- **WHAT NEEDS TO BE DONE**: What is needed is an exact copy of every entry below, minus the images.

- **RECORDS FOR PROCESSING**:
::::::::::

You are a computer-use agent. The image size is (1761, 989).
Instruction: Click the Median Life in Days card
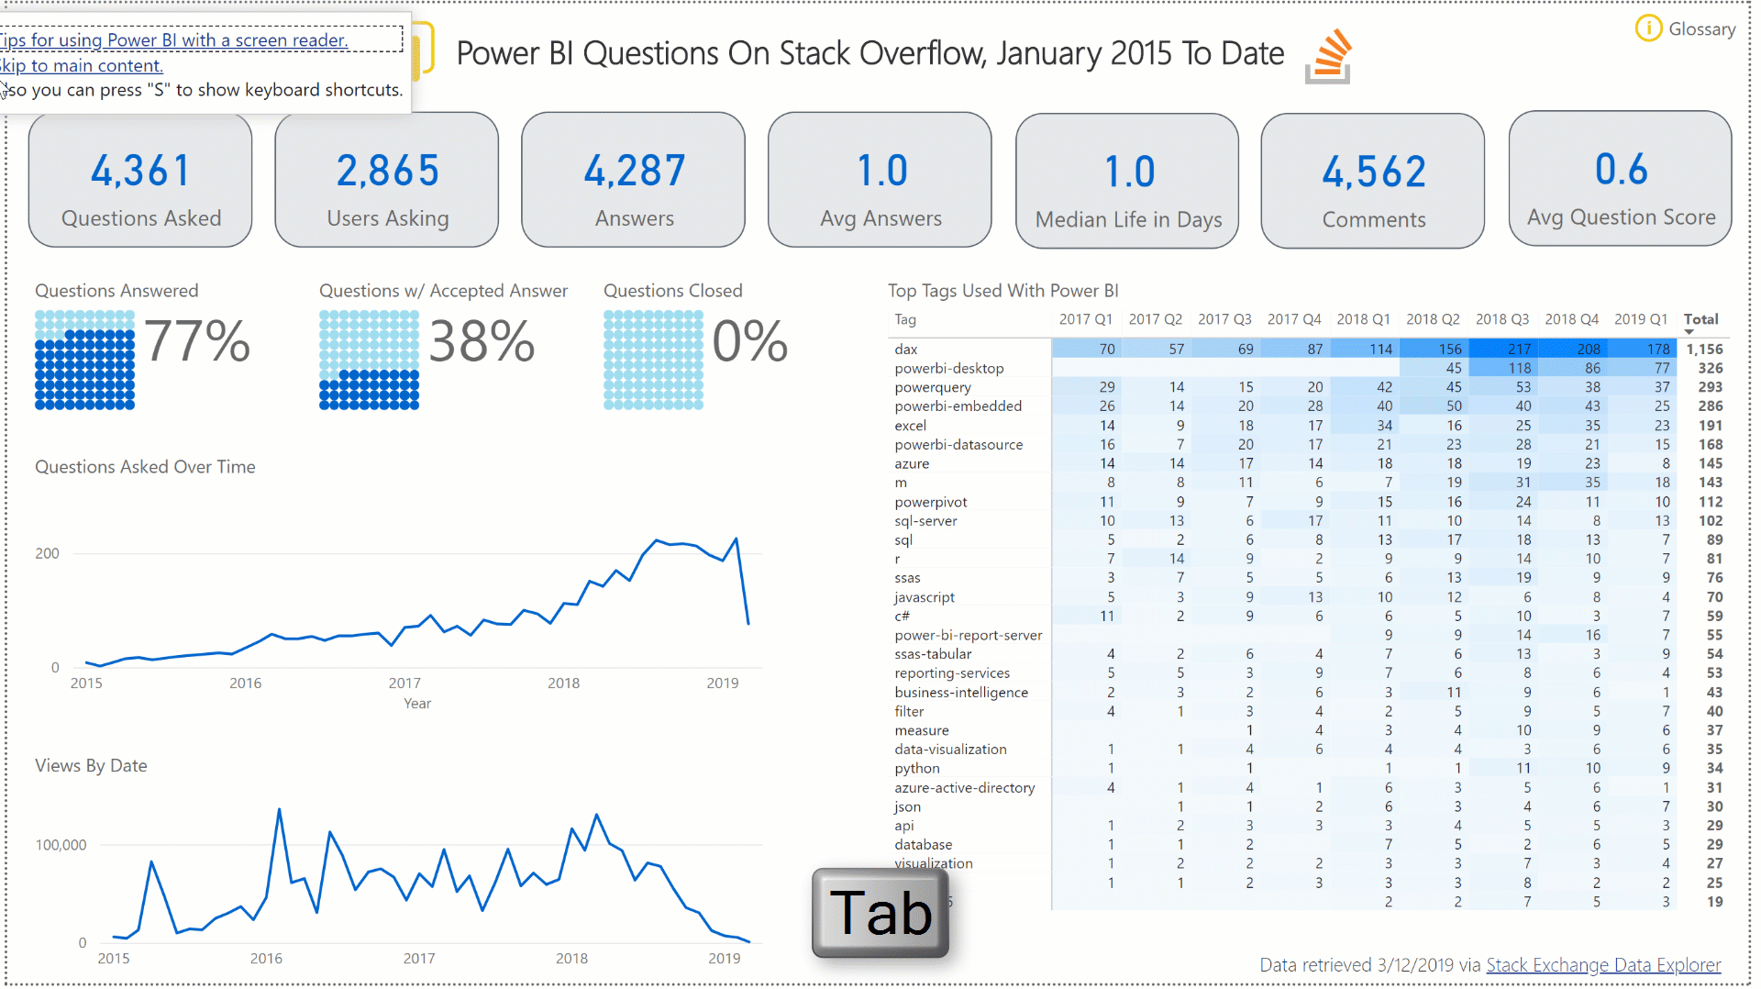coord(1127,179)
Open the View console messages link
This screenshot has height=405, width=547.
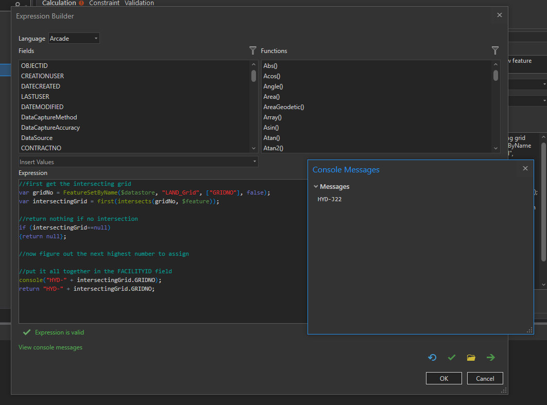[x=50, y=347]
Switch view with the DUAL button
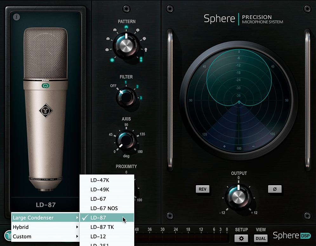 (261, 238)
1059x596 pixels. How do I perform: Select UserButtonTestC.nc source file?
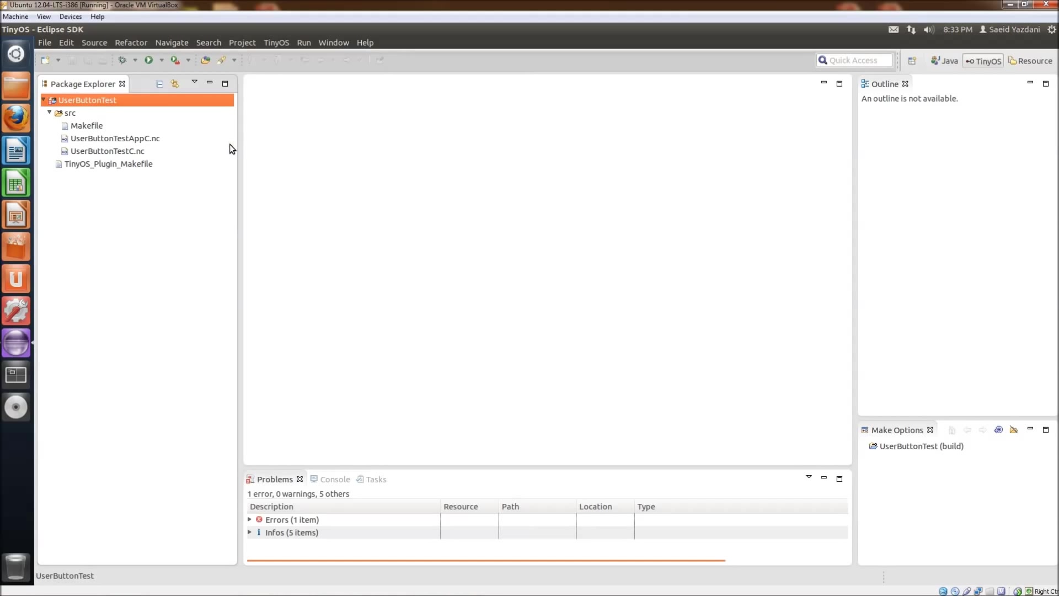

::::::::::

- **OUTPUT OF THE EXERCISE**:
You are a computer-use agent. The image size is (1761, 989).
Instruction: Click the Median Life in Days card
coord(1127,179)
Open the View console messages link
This screenshot has height=405, width=547.
[x=50, y=347]
Switch view with the DUAL button
 (261, 238)
1059x596 pixels. How do I perform: Select UserButtonTestC.nc source file?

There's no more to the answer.